- School badge
- Active: 1921–1941; 1947–1954; 1954–1958; 1960–present;
- Country: United Kingdom
- Branch: Royal Air Force
- Type: Flying training school
- Role: Advanced fast-jet training
- Part of: Directorate of Flying Training
- Station: RAF Valley
- Mottos: E sabulo ad sidera (Latin for 'From sand to the stars')
- Aircraft: BAE Hawk T2; Beechcraft Texan T1;

= No. 4 Flying Training School RAF =

No. 4 Flying Training School is a Royal Air Force military flying training school, which manages Advanced Fast Jet Training (AFJT) from its base at RAF Valley in Anglesey, Wales. Its role is to provide fast jet aircrew to the Operational Conversion Units for the RAF's jet attack aircraft, the Eurofighter Typhoon and the Lockheed Martin F-35 Lightning II.

No. 4 FTS has primarily provided advanced flying and more recently jet aircraft training to aircrew students, although during World War II it was called upon to take part in offensive operations, a role it took on with great success.

==History==
On , No 4 Flying Training School opened at Abu Sueir in Egypt to train pilots, primarily for squadrons based in the Middle East

Between 1935 and 1936, the expansion of the RAF in line with the increasing tensions in Europe led to major changes in how the RAF delivered flying training. Civilian flying training organisations were used to provide basic flying instruction, while the Service schools focused on the more advanced training.

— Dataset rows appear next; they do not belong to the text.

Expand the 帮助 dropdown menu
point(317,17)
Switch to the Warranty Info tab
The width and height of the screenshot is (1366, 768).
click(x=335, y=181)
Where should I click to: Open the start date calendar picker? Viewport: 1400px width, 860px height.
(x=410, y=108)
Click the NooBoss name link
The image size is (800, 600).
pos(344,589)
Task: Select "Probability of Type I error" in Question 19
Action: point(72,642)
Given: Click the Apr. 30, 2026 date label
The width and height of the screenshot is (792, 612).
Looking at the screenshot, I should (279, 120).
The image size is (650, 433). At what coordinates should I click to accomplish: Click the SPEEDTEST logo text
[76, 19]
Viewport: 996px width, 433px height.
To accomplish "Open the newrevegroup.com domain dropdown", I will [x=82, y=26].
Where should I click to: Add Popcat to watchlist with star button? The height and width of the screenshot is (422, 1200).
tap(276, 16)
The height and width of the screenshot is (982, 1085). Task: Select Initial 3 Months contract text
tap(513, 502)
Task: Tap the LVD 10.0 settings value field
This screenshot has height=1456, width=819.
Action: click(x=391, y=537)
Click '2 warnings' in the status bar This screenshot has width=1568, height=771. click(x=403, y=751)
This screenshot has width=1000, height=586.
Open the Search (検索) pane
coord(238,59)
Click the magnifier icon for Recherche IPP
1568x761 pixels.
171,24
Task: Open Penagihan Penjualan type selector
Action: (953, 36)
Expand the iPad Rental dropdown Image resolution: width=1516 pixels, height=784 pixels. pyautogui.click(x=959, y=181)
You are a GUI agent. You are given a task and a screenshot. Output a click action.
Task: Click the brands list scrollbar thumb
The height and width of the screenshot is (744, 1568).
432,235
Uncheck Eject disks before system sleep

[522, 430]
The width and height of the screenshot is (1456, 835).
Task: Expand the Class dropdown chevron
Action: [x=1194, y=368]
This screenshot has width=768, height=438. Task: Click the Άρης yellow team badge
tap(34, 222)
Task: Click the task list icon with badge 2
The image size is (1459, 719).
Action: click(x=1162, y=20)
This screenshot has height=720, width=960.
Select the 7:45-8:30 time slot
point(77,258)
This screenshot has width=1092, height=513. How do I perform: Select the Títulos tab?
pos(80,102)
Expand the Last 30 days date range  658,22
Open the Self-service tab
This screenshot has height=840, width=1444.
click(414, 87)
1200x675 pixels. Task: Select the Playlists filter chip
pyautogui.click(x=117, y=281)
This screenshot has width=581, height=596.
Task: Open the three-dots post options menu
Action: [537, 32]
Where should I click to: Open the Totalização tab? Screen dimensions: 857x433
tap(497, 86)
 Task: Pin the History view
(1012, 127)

On 1 September 1939, two days before war was declared in Europe, it moved to RAF Habbaniya, the large RAF base in Iraq, where intense flying training activities could take place in clearer skies. Because of its location, few aircrew students were sent out from the UK, and the school had to recruit from the Middle and Far East. After completing the course, pupils were sent to Abu Sueir for further training or directly to operational squadrons in theatre. In February 1940 the school was renamed No. 4 Service Flying Training School, to differentiate it from an Elementary Flying Training School. The school moved to a war footing, forming 'Y' Operational squadron to defend against air attack.

The School also took on further training of Observers and air gunners, in line with requirements. By Spring 1941, other training schemes were beginning to produce sufficient pilots, and it was decided to close the school in September. However, the political situation in Iraq deteriorated, and the School was forced to fight. The Habbaniya Air Striking Force was created from the School (plus the 3 Vickers Valentia aircraft of Iraq Communications Flight) under the command of Group Captain W A B Saville.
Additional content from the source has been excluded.